Chief Justice of India NV Ramana on Wednesday said that the mere right of the public to change their ruler once every few years by itself need not be a guarantee against “tyranny”, The Indian Express reported.

The chief justice pointed out that in the 17 Lok Sabha elections held so far, Indian citizens have changed the ruling party or a combination of parties eight times.

“In spite of large scale inequalities, illiteracy, backwardness, poverty and the alleged ignorance, the people of independent India have proved themselves to be intelligent and up to the task,” he said, while virtually speaking at the 17th Justice PD Desai Memorial Lecture. “The masses have performed their duties reasonably well. Now, it is the turn of those who are manning the key organs of the State to ponder if they are living up to the Constitutional mandate.”

Ramana said a public discourse, that is reasoned and reasonable, was essential for functioning of a democracy. Quoting legal scholar Julius Stone, he added that elections, criticism and protests are “integral to the democratic process”.

Delivering the lecture, Ramana also said that judiciary cannot be controlled, directly or indirectly, by the legislature or the executive, or else the “rule of law” would become illusory, PTI reported. “For the judiciary to apply checks on governmental power and action, it has to have complete freedom,” he added.

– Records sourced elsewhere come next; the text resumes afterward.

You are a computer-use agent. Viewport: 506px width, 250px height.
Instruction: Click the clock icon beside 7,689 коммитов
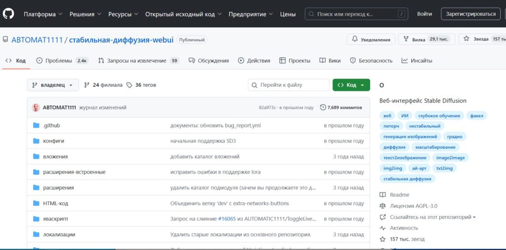pos(323,107)
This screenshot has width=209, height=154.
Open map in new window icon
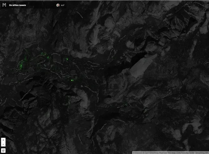point(3,150)
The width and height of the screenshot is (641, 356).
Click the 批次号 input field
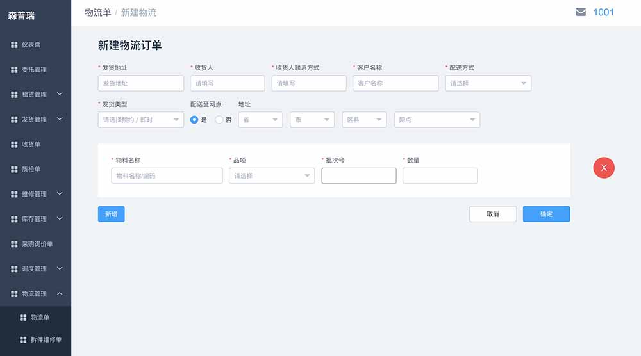coord(358,176)
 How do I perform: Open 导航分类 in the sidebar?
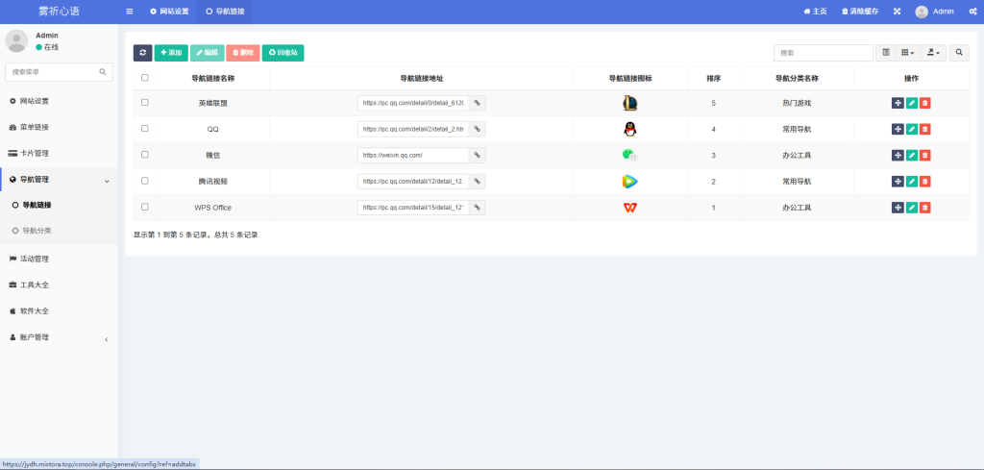coord(37,231)
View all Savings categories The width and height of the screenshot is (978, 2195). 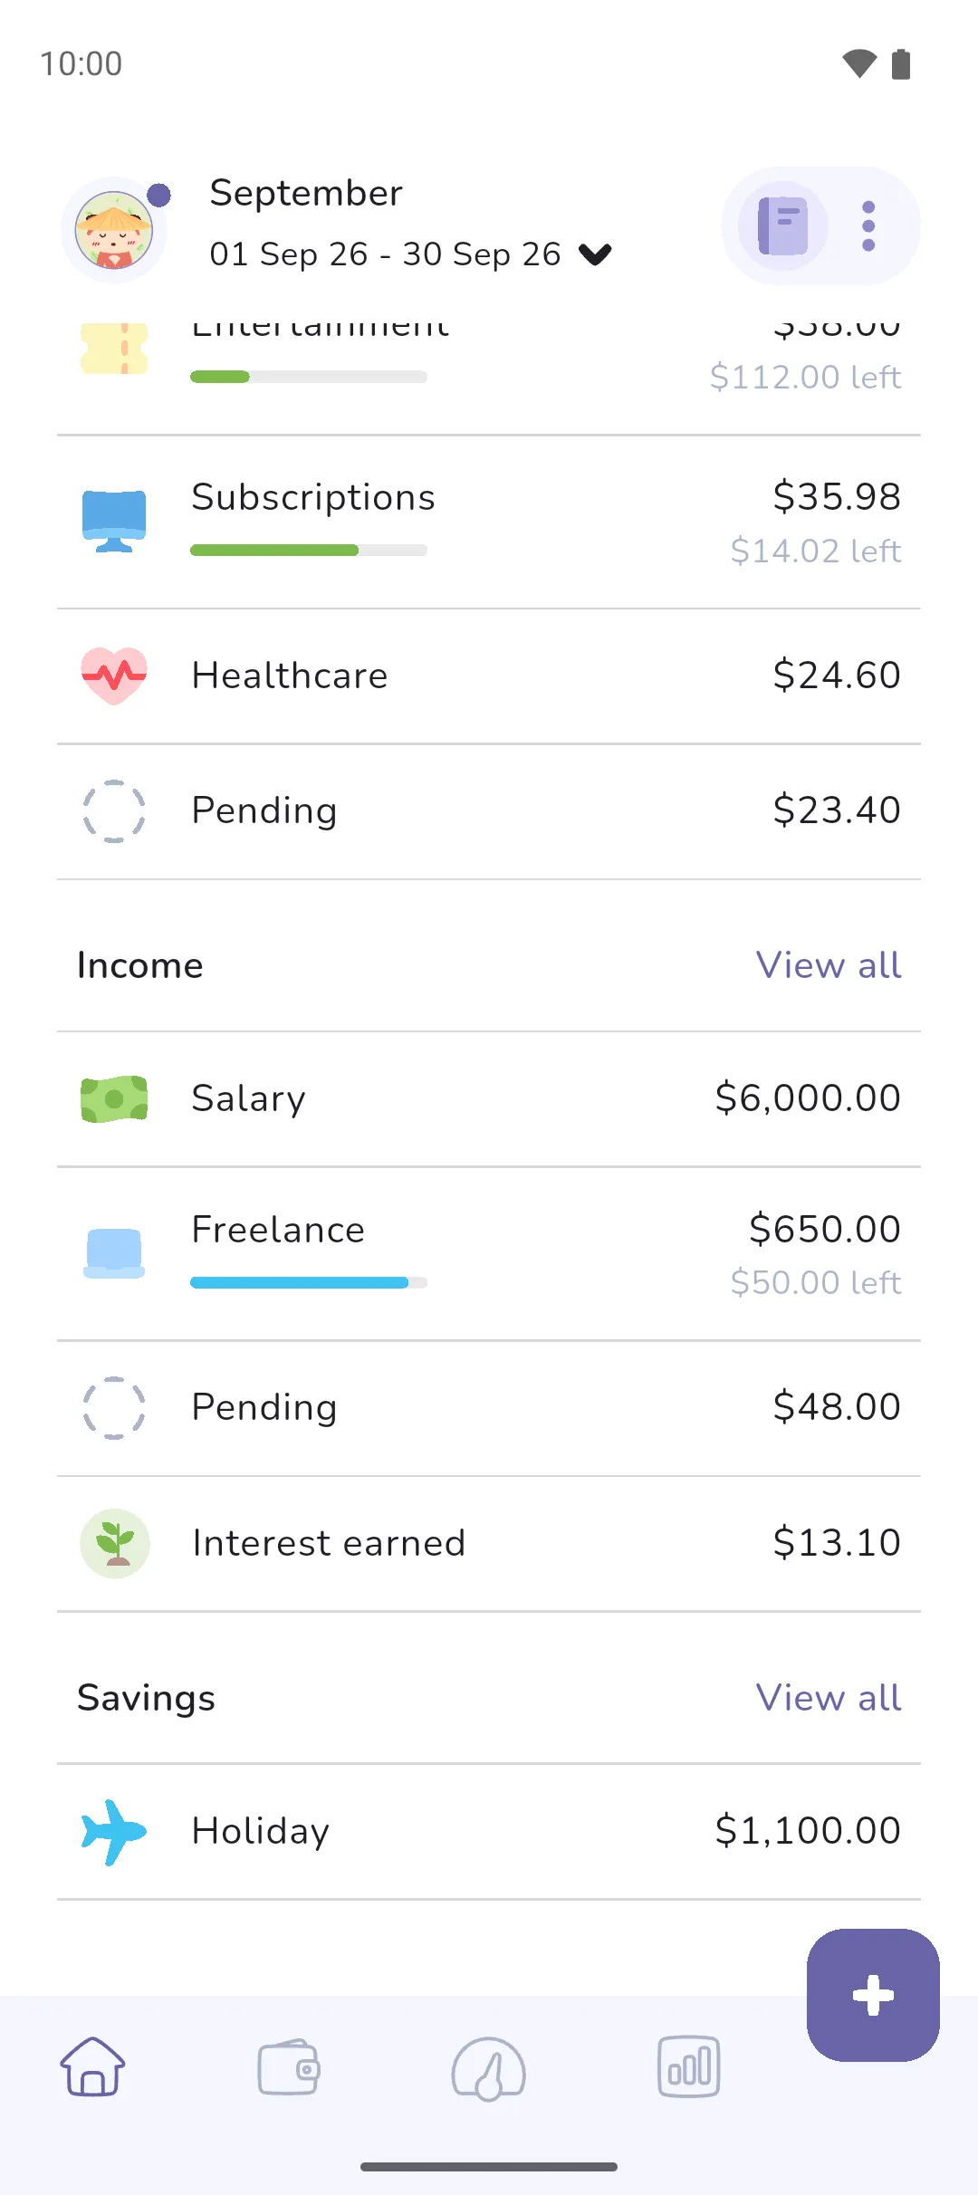coord(829,1698)
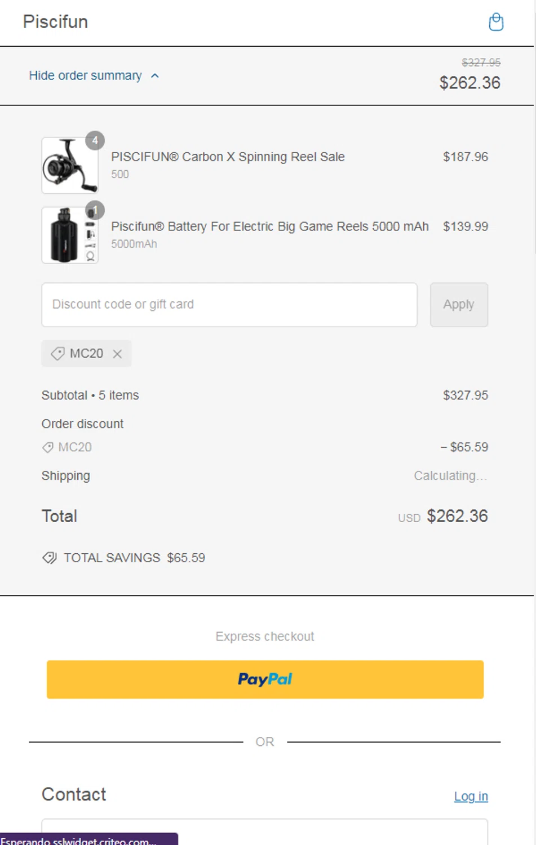Remove the MC20 discount code
The height and width of the screenshot is (845, 536).
tap(117, 354)
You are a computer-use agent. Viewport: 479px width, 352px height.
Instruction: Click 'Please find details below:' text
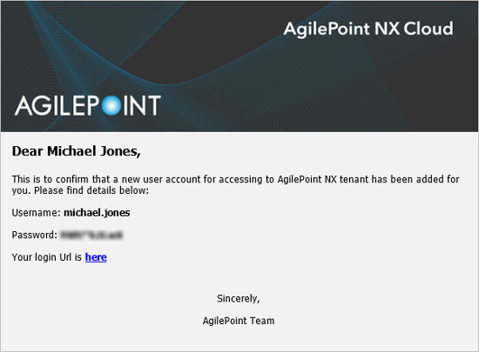[x=91, y=190]
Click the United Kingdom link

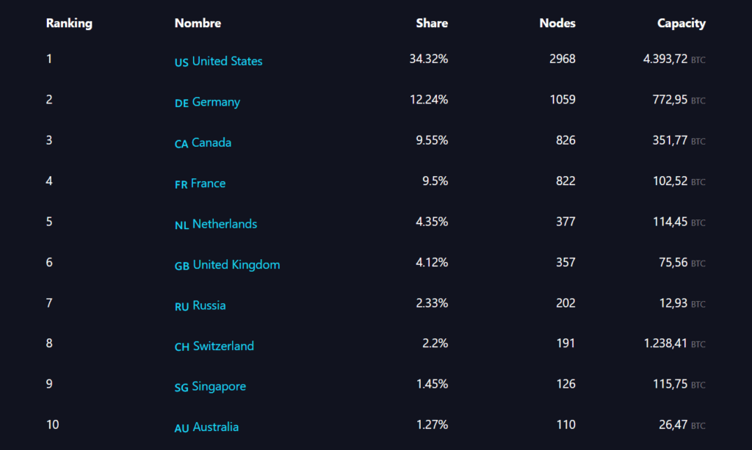pyautogui.click(x=236, y=265)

He also said judges should not be swayed by the “emotional pitch of public opinion”, which is amplified by social media. This, Ramana said, was not “necessarily reflective of what is right and what majority believes in”.

The chief justice stressed that it was imperative to start a discourse on how social media trends can affect the institutions. “The new media tools that have an enormous amplifying ability are incapable of distinguishing between right and wrong, good and bad and the real and fake,” he said.